太陽光発電よりは断然安いのですが、オール電化に必要な初期費用は、ガス器具を設置した場合の5倍ぐらいの料金が掛かり、ランニングコストが安いと言われているオール電化ですが、初期投資に掛かる分を穴埋めするためには7年程度かかると言われております。

また、オール電化にするという事は、IHクッキングヒーターだけではなく、給湯設備に必要なエコキューとを導入することになり、家族や同居している方の人数が多ければ多いほど、大きな装置を配置する必要があり、ある程度のスペースを確保しなくてはなりません。

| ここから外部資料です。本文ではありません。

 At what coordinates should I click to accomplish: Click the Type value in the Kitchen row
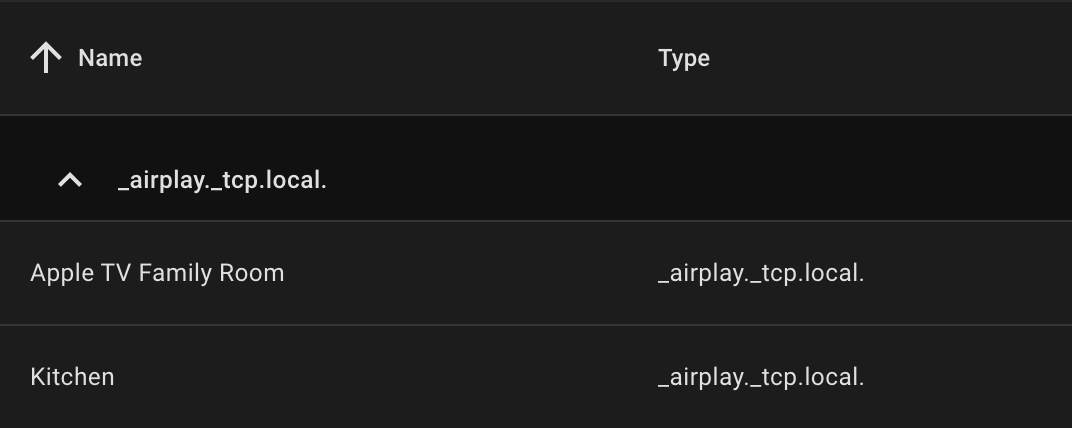click(x=760, y=377)
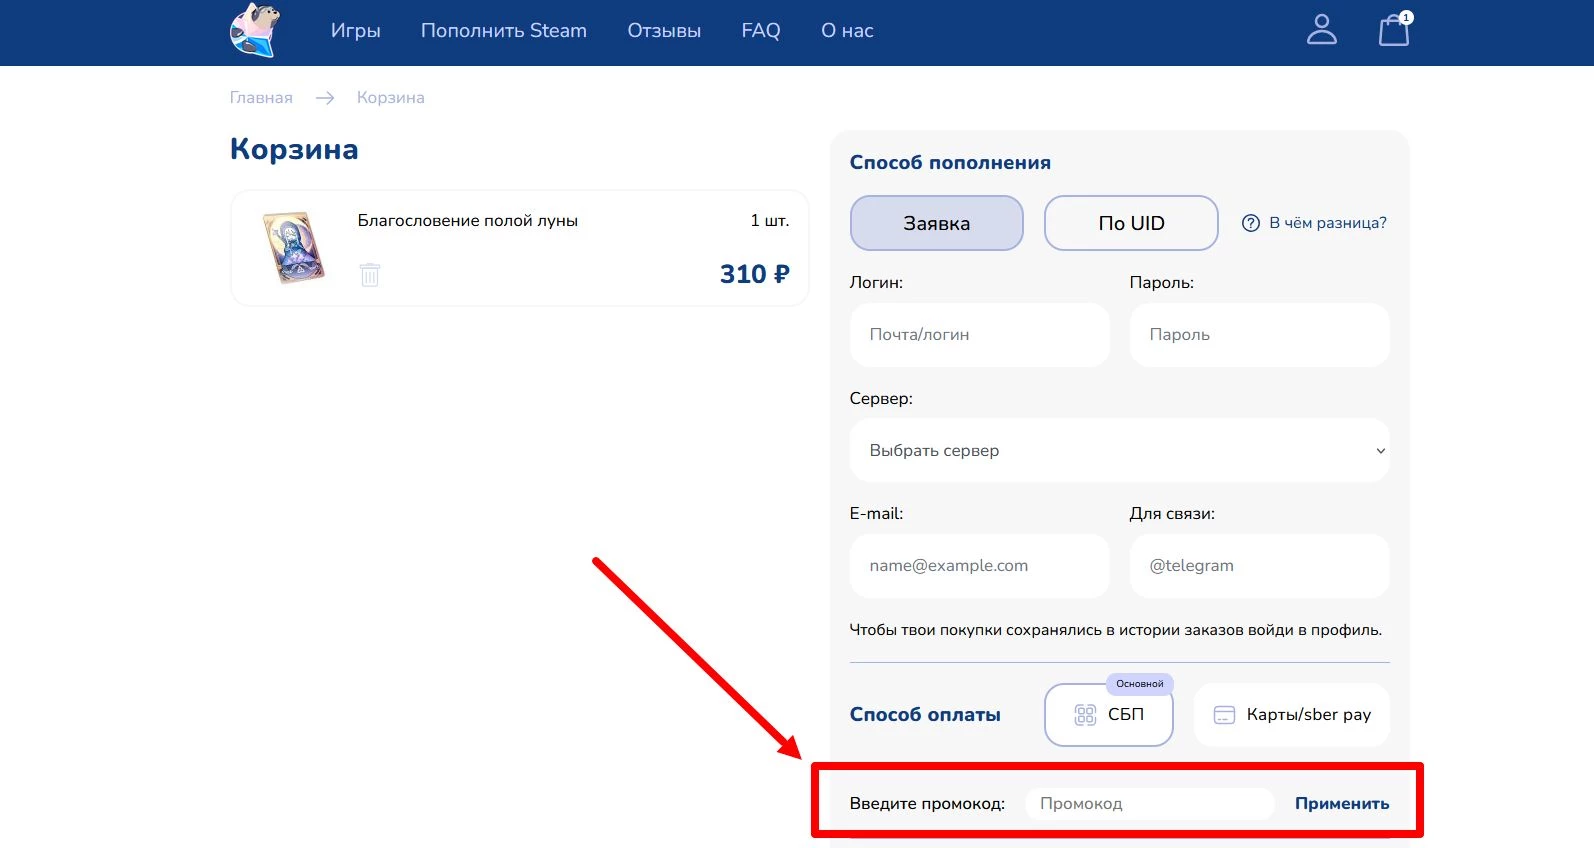The image size is (1594, 848).
Task: Focus the Почта/логин input field
Action: [x=979, y=335]
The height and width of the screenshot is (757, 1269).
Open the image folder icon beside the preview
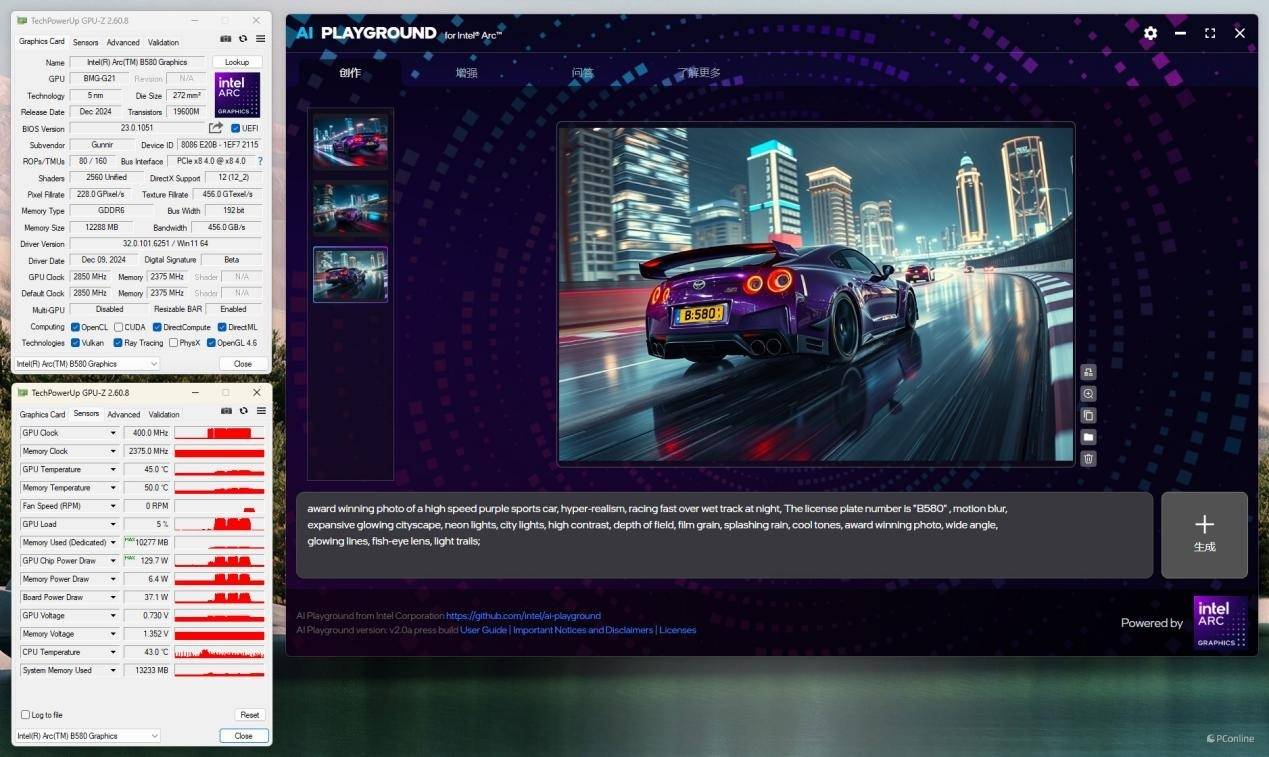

これは、沸かしたお湯を貯めておくためのタンクなので、キッチンで利用するお湯や洗面所、お風呂で使用する為、人数によって結構大きな設備になり、貯湯タンクの重量に耐えられる基礎工事が必要になる場合もありますので、先ずは見積もりをしてもらいましょう。

意外な落とし穴に注意

オール電化と言えばIHクッキングヒーターですが、火種を全く使用しない優れものの為、空気を汚す事もないと思われている方が大半だと思うのですが、熱を加えて調理をするので水蒸気が発生しますし、天婦羅などの揚げ物をすれば油もはねます。

その事によって換気扇を設置する場合、知らない方が多いと思うのですが、IHクッキングヒーター専用の換気扇を設置する必要があるので、オール電化は新築時に導入するのが望ましく、リフォームや改築する際にオール電化にする場合は、今まで使用していた換気扇を流用することは出来ませんので注意して下さい。

そして、鍋やフライパンなど、IHクッキングヒーターに対応した物を購入する必要があるため、従来までカス調理で使っていた器具は、オール電化にすると使用することの出来ない物も出てきますし、炒め物を作るときは鍋を揺することが出来ないので、本格的な中華料理を作りたい方には物足りなさを感じるかもしれませんが、火力は満足できるでしょう。

また、オール電化にした場合、料金体系にも気を付けてほしいのですが、エコキュートの利用を想定して夜間の電気料金が安くなる契約をして、昼間に電気を沢山使用することの多い家庭では、この料金体系の利点をうまく活かす事ができず、反対にランニングコストが高くなってしまいますので、オール電化を挿入する際は、家庭の電気使用環境を知っておくことが重要になってきます。